Last edited on Dec 3, 2016 at 4:30am UTC
Dec 3, 2016 at 6:52am UTC
crawlspace wrote:Kemort definitely came the closest to what I was looking for.
Closest to what you were looking for or what you understand the most? What you understand may or may not be the best way.

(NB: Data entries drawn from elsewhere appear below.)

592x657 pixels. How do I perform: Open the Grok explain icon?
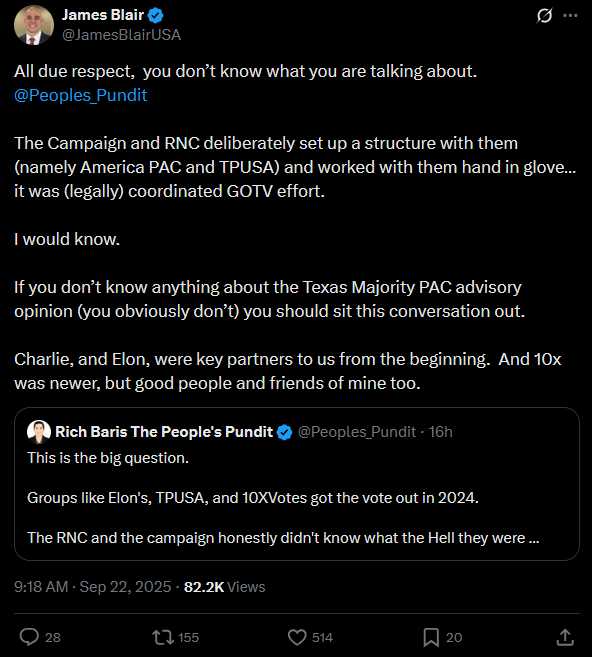[544, 16]
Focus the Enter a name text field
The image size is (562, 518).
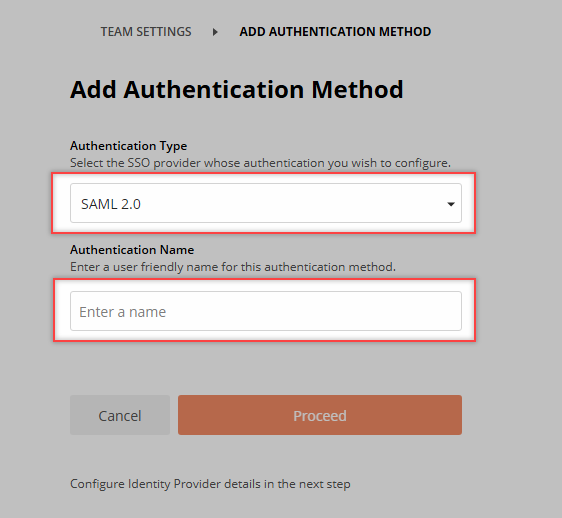(x=266, y=311)
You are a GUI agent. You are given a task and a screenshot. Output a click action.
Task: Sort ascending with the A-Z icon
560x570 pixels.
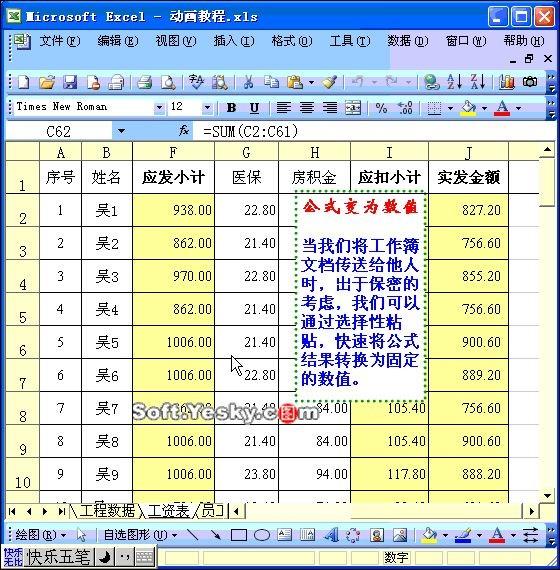(454, 82)
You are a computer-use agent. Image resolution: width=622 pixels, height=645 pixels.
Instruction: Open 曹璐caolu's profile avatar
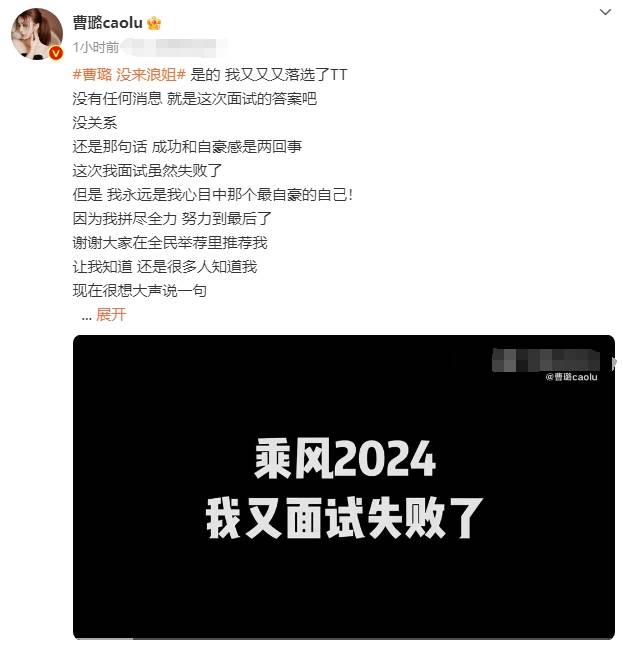point(37,34)
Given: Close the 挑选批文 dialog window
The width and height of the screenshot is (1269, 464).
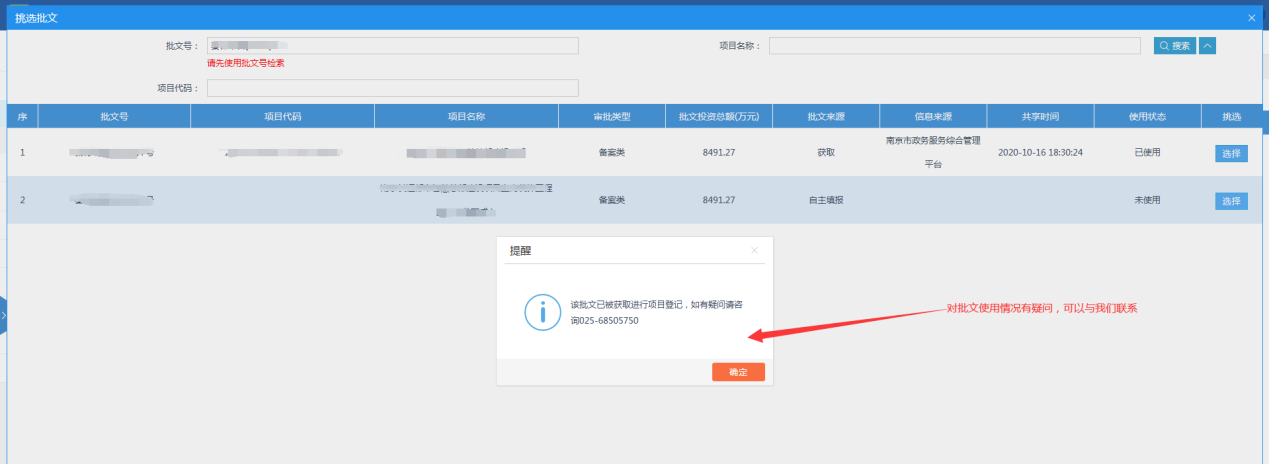Looking at the screenshot, I should tap(1251, 18).
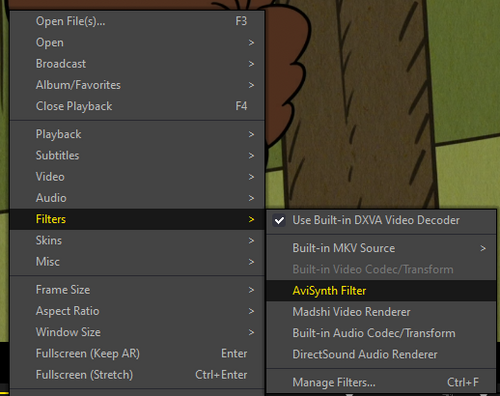Toggle Use Built-in DXVA Video Decoder checkbox
This screenshot has width=500, height=396.
(x=279, y=220)
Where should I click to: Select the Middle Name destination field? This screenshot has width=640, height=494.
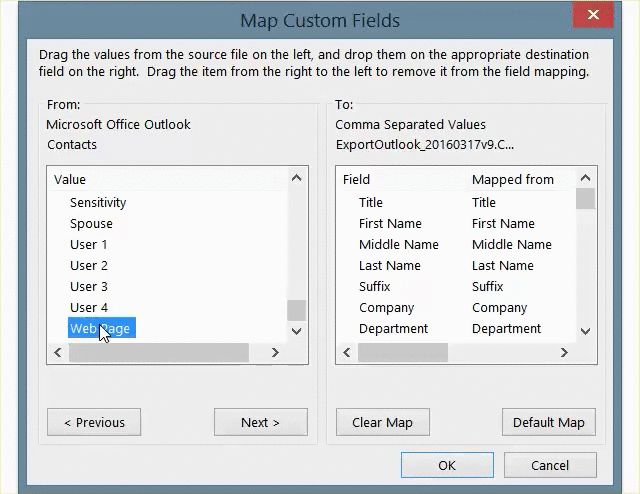point(398,245)
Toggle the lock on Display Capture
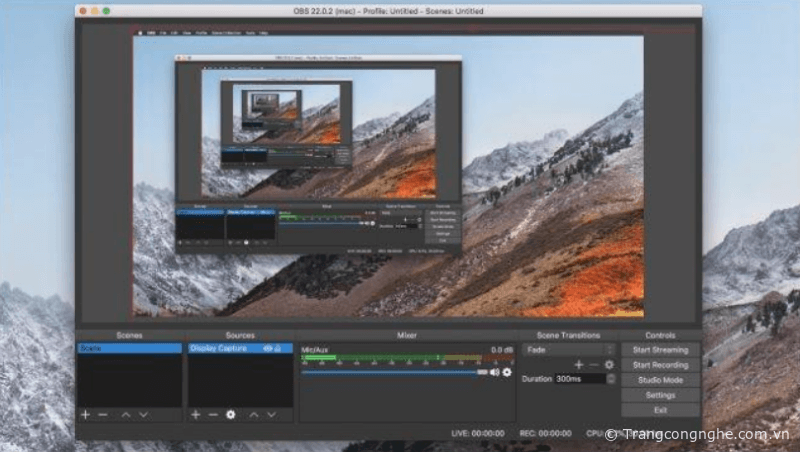The width and height of the screenshot is (800, 452). click(x=277, y=349)

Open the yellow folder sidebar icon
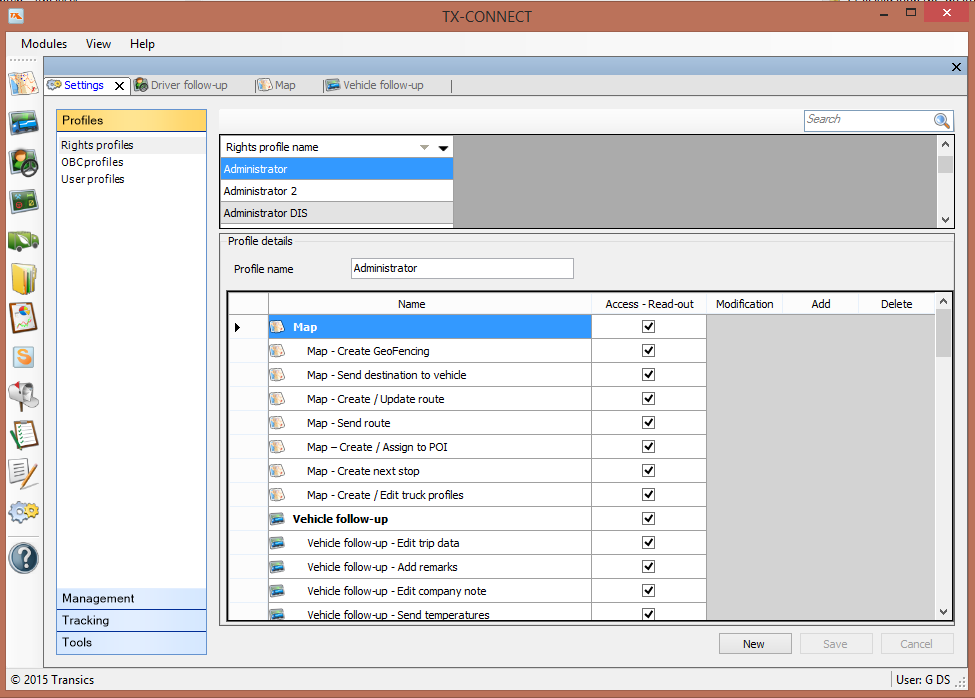click(23, 278)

Last edited on Dec 3, 2016 at 6:52am UTC
Dec 3, 2016 at 7:20am UTC
1 2 3 4 5 6 7 8 9 10 11 12 13 14 15 16 17
#include <iostream>
#include <string>
int main(int argc, char ** argv)
{
std::string names[] =
{
"fuzz butt" ,
"jerkus mclurkus" ,
"acidface boy" ,
"banana hands" ,
"crawl space" ,
"praying ghost"
};
for ( std::string s : names){ std::cout << s.substr(s.find(' ' ) +1 ) << ", " << s.substr(0, s.find(' ' )) << '\n' ;}
}
Last edited on Dec 3, 2016 at 8:52am UTC
Dec 3, 2016 at 8:04am UTC
Well done. Fixed.
E&OE
Last edited on Dec 3, 2016 at 8:06am UTC
Dec 3, 2016 at 2:16pm UTC
If any of you guys would have looked at my code, you would of seen that I was the only one added 1 to s.find(' ') , haha.
Last edited on Dec 3, 2016 at 2:19pm UTC
Dec 3, 2016 at 2:33pm UTC
Well done. jlborges did too by the look of it, but nevertheless.
Dec 3, 2016 at 2:35pm UTC
I did not notice that in JLBorges code just like you, haha.